Paylaş
Kuran ayetleri her fırsatta inananların birlik ve dayanışma içinde olmalarını öğütler.İnananları bir arada tutacak şey ise Allah’ın ipi (hablullah) yani vahyidir. Allah’ın apaçık ayetlerine rağmen hareket edenler, vahyin önderliğini dikkate almadan vahiy dışı kaynakları vahyin önüne geçirenler bu birlik ve kardeşlik duygusunun bozulmasına sebep olurlar.Allah’ın yeryüzündeki ipi olarak ifade edilen vahyin etrafında birlik olmayanlar, kendi inanç ve kabullerini din edinir, kendi gibi inanmayanları ise din dışı ilan ederler.

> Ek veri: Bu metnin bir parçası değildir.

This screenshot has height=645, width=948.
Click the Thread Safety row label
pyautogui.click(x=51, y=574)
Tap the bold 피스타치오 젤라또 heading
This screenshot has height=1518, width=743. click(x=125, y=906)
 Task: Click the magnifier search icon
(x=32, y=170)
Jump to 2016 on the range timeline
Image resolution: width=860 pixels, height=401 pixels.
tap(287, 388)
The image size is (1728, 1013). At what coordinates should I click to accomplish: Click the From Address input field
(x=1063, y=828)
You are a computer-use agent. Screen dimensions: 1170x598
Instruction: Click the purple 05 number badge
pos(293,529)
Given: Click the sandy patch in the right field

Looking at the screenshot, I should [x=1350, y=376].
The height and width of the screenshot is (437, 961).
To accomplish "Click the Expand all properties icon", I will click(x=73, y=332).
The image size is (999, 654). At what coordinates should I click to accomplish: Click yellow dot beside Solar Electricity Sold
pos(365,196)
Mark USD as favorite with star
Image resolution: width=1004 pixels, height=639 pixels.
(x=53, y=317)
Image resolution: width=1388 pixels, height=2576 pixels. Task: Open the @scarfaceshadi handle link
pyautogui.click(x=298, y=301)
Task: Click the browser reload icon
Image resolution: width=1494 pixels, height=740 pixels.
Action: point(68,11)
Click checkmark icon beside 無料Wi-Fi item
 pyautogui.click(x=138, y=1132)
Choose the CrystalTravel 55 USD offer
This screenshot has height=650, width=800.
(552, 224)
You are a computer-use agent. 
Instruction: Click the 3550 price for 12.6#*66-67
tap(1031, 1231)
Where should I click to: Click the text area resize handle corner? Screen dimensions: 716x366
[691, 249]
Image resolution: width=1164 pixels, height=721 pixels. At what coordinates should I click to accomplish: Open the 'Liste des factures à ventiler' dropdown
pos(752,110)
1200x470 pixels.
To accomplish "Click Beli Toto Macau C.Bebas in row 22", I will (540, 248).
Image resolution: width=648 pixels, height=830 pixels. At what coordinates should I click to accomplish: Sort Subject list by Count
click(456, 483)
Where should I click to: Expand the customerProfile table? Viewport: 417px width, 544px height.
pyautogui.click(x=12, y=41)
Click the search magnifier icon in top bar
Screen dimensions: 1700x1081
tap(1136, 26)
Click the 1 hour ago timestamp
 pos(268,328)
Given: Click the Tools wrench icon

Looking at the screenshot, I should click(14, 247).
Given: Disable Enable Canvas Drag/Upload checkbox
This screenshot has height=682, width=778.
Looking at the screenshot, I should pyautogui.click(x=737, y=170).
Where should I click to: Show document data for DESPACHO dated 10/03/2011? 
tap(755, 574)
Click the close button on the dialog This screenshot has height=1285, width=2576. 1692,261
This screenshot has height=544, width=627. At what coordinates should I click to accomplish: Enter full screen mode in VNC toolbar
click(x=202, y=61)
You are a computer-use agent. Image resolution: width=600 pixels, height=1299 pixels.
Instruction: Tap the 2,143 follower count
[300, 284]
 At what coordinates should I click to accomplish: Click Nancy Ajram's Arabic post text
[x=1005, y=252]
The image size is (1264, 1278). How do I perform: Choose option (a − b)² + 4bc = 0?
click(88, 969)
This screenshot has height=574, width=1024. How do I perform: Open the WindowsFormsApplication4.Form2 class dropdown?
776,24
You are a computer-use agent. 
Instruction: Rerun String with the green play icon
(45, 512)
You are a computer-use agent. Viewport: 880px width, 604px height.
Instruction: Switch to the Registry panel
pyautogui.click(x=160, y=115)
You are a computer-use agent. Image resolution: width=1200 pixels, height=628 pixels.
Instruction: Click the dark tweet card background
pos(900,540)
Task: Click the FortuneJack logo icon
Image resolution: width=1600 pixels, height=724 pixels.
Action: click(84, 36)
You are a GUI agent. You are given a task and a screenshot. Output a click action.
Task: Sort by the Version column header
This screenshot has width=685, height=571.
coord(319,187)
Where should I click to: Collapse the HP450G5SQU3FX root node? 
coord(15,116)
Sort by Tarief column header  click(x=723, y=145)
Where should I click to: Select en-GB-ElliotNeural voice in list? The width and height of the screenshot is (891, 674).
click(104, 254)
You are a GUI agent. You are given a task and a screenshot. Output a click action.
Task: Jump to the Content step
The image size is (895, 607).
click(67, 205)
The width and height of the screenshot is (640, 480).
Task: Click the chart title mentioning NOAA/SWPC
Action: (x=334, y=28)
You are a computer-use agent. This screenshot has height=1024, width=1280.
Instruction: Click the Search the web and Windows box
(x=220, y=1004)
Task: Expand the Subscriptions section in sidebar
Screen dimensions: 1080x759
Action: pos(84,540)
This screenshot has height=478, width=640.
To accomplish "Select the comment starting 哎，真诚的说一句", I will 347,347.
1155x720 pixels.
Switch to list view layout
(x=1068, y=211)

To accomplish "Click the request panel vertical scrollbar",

Oysa vahiy insanları bir arada tutucu ve birlik duygusu ile hareket ettirici bir bağdır.
Allah’ı gerçek anlamda razı edecek şeylerin neler olduğunu herhangi bir şüpheye meydan vermeden net bir biçimde ortaya koyandır.
Ayetler açık bir biçimde; “Çekişip birbirinize düşmeyin, çözülüp yılgınlaşırsınız, gücünüz gider” (Enfal suresi 46) şeklinde uyarılarda bulunur. Bu tür uyarılara rağmen bugün Müslümanlar bin bir parçaya bölünmüş halde her anlamda zayıf düşmüştür.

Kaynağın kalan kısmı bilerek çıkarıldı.